(Recorded data)
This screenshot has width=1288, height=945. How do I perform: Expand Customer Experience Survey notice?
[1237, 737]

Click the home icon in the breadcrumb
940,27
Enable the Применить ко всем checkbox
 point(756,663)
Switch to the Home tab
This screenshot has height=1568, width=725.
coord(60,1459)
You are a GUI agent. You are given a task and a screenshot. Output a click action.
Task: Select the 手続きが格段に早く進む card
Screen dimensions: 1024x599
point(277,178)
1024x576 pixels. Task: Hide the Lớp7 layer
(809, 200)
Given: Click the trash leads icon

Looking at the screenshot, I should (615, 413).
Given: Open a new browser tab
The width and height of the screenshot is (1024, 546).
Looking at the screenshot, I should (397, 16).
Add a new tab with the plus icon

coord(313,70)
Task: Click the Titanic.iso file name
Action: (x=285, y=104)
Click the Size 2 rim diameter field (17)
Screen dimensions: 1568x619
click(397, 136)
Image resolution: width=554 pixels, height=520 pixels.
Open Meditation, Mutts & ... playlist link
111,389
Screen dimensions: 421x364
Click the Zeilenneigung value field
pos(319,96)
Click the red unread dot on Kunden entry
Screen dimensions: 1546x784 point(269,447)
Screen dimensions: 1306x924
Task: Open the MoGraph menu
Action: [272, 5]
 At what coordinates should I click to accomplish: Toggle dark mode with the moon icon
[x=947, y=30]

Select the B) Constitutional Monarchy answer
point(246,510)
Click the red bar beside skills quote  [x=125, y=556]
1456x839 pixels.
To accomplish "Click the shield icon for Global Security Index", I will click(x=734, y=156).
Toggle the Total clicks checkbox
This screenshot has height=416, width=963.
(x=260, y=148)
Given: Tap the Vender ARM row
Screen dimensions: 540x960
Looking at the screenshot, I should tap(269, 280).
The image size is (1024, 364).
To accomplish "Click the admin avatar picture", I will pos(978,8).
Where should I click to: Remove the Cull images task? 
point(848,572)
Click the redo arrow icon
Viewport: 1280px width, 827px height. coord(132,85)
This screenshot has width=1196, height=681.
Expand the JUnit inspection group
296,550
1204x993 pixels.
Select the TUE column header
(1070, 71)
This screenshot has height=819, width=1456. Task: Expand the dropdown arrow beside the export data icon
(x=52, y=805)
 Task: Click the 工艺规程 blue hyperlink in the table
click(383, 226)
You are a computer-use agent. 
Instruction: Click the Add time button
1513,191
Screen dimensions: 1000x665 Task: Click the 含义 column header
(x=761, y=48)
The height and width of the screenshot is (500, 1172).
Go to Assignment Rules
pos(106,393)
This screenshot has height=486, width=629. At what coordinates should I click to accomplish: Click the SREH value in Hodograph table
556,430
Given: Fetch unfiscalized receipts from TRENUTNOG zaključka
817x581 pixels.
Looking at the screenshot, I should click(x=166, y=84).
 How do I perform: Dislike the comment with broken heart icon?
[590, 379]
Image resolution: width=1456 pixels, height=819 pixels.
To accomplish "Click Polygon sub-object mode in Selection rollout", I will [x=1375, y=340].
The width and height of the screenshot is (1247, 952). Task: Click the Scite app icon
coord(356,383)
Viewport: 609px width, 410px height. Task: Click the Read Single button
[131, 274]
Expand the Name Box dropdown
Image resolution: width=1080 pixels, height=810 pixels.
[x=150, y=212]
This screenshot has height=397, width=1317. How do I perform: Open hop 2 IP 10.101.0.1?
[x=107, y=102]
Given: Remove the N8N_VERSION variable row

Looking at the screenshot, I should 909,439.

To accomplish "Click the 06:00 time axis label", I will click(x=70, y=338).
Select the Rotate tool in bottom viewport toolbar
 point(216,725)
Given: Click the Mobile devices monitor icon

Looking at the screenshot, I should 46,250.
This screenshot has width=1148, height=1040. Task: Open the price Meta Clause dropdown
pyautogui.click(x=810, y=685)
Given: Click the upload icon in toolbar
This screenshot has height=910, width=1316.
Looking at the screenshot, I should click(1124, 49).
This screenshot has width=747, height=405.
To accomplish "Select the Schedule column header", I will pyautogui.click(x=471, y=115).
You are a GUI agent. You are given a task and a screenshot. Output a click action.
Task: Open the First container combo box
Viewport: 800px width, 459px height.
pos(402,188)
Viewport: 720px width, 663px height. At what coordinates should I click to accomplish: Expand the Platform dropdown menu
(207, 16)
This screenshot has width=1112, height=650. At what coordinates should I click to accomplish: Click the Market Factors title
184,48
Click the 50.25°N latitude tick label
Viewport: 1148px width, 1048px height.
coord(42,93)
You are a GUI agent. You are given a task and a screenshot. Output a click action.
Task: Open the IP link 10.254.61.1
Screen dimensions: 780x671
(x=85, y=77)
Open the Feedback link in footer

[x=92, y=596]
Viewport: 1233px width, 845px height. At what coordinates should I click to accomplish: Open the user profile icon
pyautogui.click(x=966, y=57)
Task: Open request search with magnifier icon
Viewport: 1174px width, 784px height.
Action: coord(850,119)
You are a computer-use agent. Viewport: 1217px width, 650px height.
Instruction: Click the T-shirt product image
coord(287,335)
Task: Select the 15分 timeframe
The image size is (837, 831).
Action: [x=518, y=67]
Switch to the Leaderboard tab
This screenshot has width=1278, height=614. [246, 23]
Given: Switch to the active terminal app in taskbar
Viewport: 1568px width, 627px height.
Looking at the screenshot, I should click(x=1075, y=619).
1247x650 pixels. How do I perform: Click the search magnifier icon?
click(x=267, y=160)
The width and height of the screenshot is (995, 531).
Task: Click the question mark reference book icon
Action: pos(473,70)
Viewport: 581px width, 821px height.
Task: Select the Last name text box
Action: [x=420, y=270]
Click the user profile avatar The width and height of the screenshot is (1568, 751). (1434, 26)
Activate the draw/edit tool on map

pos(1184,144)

_Written request:_ Gather every line of the records above that contains the word "Switch", and copy each one in full. Case counts.

_Task solution:_
Switch to the Home tab
Switch to the Leaderboard tab
Given: Switch to the active terminal app in taskbar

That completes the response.